Wednesday, May 04, 2011

ok so..

This conversation has come up twice in the past couple days and I didn't start it, but I'd like to comment. How do even begin?

Clearly, I'm single. And for everyone one that means something different. For some people that means that you are simply not married. But I am also saved. Which means that I have a relationship with Christ and I look to Him for guidance on everything. So people wanna say theres rules. Fine call em rules. But what I've come to learn is that they're not just rules, they're safety precautions.

So because I am a single follower of Christ, I am celibate. This also seems to mean different things to people. I'll clarify. No form of sex or anything involving the word sex. No pornography or masturbation. Not humping, rubbing or squeezing. I'm jus saying.

Well you might ask, how do you live?!! Since I have known what its like to have been involved with someone and then NOT be involved with anyone. I had a major withdrawal period. And just like any addiction, there are steps to being free of its allure. For me, it started with being open to letting it go. Being filled with the Holy Spirit was a huge factor. Then began my education about what sex meant spiritually.

What I have learned is that sex is so awesome, wonderful, fabulous because its meant to connect you to a person FOREVER! The chemicals released during sex ensure this. It's the way God designed it. That's only awesome when you WANT to be connected to that person forever. Some of y'all can't rid of some people because of this bond you created. Which is why its protected within the boundaries of marriage. If there's no guideline for sex then you have people having sex at the wrong age, time, places (i.e. elementary school).

Sex is meant for intimacy with another PERSON. It connects your spirits. So what happens if no one is there? What are you connecting to? I read Juanita Bynum's No more Sheets and she explains that when you orgasm, it opens up the spiritual realm to the point where all the spirits present are transferred. And if you're there alone its open for demonic spirits. This all depends if you believe in demons or not. It doesn't really matter if you do or not. They sure hope you don't. At any rate, when its all over you're still ALONE. I just think thats worse. What was the point? Its like scratching an itch. And when you're done, the itch is just more irritated than if you had left it alone.

This also explains when you have sex with someone and you find yourself doing things they do. Habits they have are now yours. That's the transfer of those spirits. Why are break ups so much harder if you've had sex with someone? You've connected your spirit with them. Also known as soul ties.

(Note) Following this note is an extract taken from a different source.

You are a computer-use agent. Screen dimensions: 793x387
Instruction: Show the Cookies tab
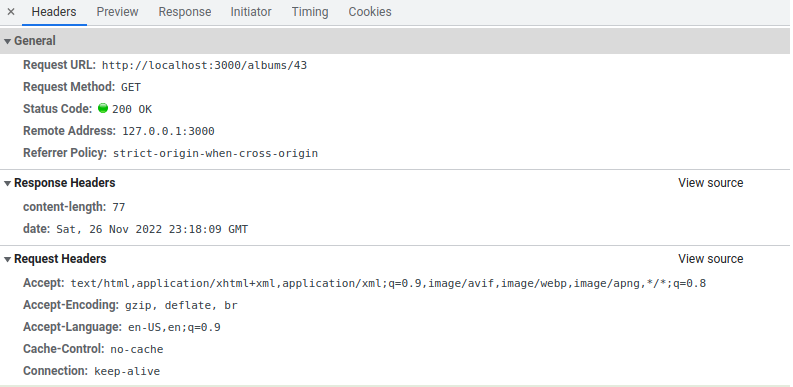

So when I experienced the separation and how extremely painful it was for me. It was a wake up call that honestly took several years. But again that's not everyone's experience. After doing something for so long that you become numb to the warnings and the effects. So the pain is not as noticeable. But its still there.

So I pray for my friends that still think its fine to have toys, "friends", watch porn because I know of the inevitable pain that will follow. If its not heartache, its depression or addiction or deception or torment. However, I know there's an alternative. I've been living it. I'm not going to say its easy although in some ways it definitely is. I found major security in knowing my worth and I've been saved from the pain of connecting myself to someone who only planned to be in my life temporarily. But I know that when I do, that my not being involved with others will help us have a stronger bond. Very much looking forward to that.

Discipline

MAN I have been having the hardest time with this. I KNOW I have discipline in some areas. I have to! But this fast that I've started is making me think that I have NONE. I almost think it would have been easier had I chosen to fast from food rather than TV. Which is telling me that this is absolutely the right thing for me to fast from.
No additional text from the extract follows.